Ketiga,  mengembangkan program-program studi kekinian dan  kurikulum adaptif.  Indonesia membutuhkan ilmu-ilmu baru yang relevan dengan kebutuhan saat ini  dan masa depan seperti  bio informatics, bio medicine,  data science complexity  dan  sustainable  science, computational science,  information  technology, nano science and technology, neuromics dan disiplin ilmu lainya.
Keempat,  menyiapkan  antisipasi  untuk menghadapi masalah penyakait  zoonosis  ( penyekit infeksius yang bersumber dari hewan dari hewan).  IPB diharapkan  agar  menyiasati segala kemungkinan dampak dari zoonosis dan  bagimana cara mengatasinya. Kelima,  memperkuat sinergi dan indiustri dalam riset-risetnya.
Jika dicermati dengan baik maka  kelima tugas IPB yang diberikan  Presiden Jokowi  sangat mudah bagi IPB untuk mengimpelementasikan bahkan sudah diimpelentasikan selama ini, hanya perlu dioptimalkan. Tugas kedua yaitu memperluas  penyebaran inovasi hasil riset  ke daerah  sejatinya menjadi tugas pemerintah. Justru kendala IPB selama ini adalah  tidak adanya kebijakan politik pemerintah untuk  menyebarluaskan hasil riset sehingga hasil riset menjadi prototipe.
Seorang guru besar IPB  pernah kritik bahwa  profesor di Indonesia  cukup banyak  profesor administratif.  Profesor administratif  yang dimaksud adalah  mereka yang profesor yang  karena rajin mengurus administrasi dalam rangka mendapatkan profesor saja.  Profesor administratif yang fokus mendapatkan  angka kredit  untuk tujuan  mendapatkan gelar. Mereka pada umumnya miskin inovasi.  Profesor administratif  inilah  yang acapkali  sering mencoreng wajah akademik kita.  Dalam  anakedot biasa disebut Guru Besar Hanya Nama (GBHN)
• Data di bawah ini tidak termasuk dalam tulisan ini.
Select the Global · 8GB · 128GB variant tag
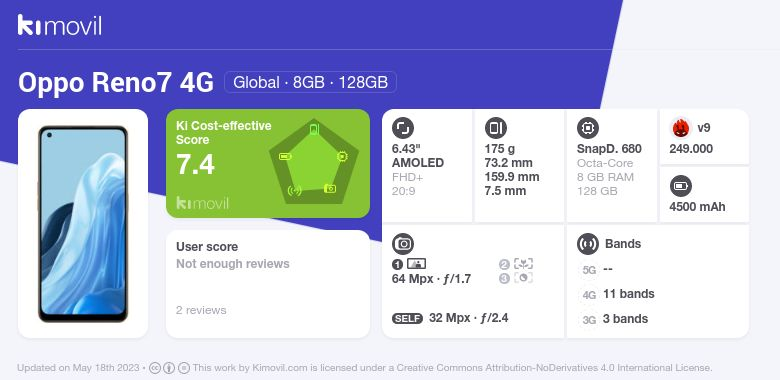 310,82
Di IPB sangat jarang kita menemukan  profesor administratif tetapi  mereka adalah para guru besar yang dapat dipertanggungjawabkan keilmuanya.  Kendalanya adalah  apakah keilmuwan mereka dioptimalkan  untuk riset dan  memperbanyak hasil riset untuk dimplementasikan  untuk menjawab kebutuhan  atau menjawab persoalan yang  ada dimasyarakat?
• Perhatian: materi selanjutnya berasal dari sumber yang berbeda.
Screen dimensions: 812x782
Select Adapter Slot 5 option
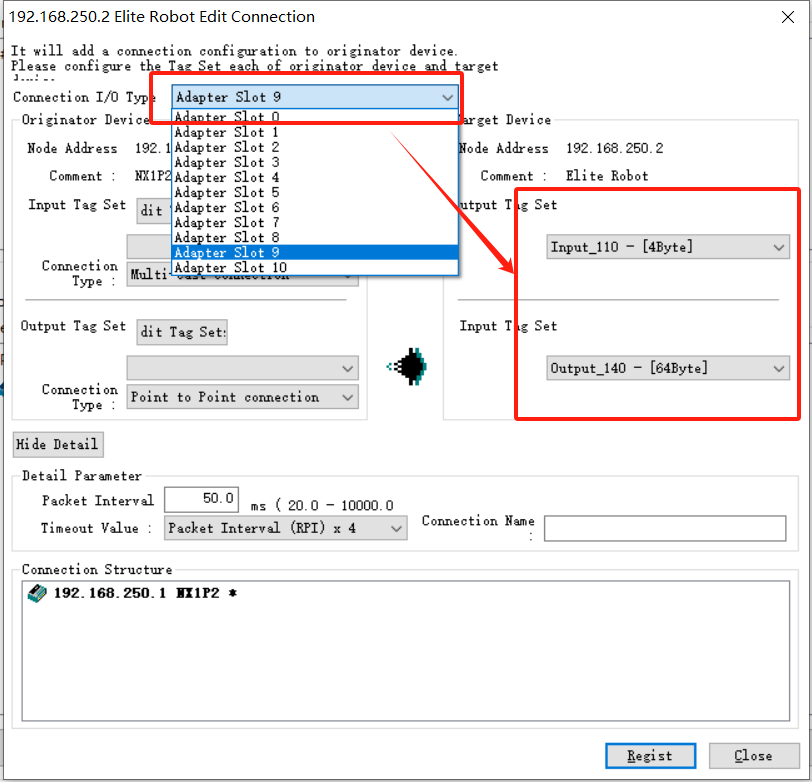tap(227, 192)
Persoalan IPB bukanlah  soal  kurang inovasi,  kurang  kreatif, tidak mau melakukan distribusi hasil inovasi ke daerah atau tidak mau mendirikan program studi paling mutakhir,  melakukan riset zoonosis dan lain sebagainya.  Tetapi pertanyaanya adalah  apa  political will  pemerintah  pusat  agar  5 tugas itu  terwujud.  Bagi IPB  tidak  lagi  pertanyaan  apakah IPB mampu melaksanakan  5 tugas yang  diberikan Presiden tetapi  berapa banyak biaya yang  disipakan pemerintah untuk melaksanakan tugas itu.  Jika Presiden Jokowi serius kelima tugas itu tercapai hendaknya dikonkritkan  berapa biaya  yang disiapkan kepada masing-masing tugas itu.Â
Di era pemerintahan Bambang Susilo Bambang Yudhoyono (SBY)  ketika Indonesia dilanda  flu burung  (Avian Influenza (A H5N1) Fakultas Kedokteran Hewan IPB yang didalamnya Rumah Sakit hewan yang lengkap ditemukan vaksin flu burung.  Di waktu yang bersamaan  di media  cetak dan elektronik ketika itu  muncul polemik  siapa yang ekspor  vaksin flu burung. Apakah kementerian pertanian atau kementerian kesehatan.Â
 Ketika  terjadi polemik antara kementerian kesehatan dan menteri pertanian soal siapa impor vaksin  saya bertanya  ke mantan menteri pertanian Prof.  Dr. Bungaran Saragih, mengapa  Fakultas Kedokteran Hewan  IPB menemukan vaksin flu burung justru yang terjadi  polemic siapa yang  mengimpor vaksin flu burung?  Guru besar yang menjadi menteri  pertanian era  Gusdur Bungaran Saragih mengatakan tidak etia menjawabnya karena menteri  pertanian sebelumnya.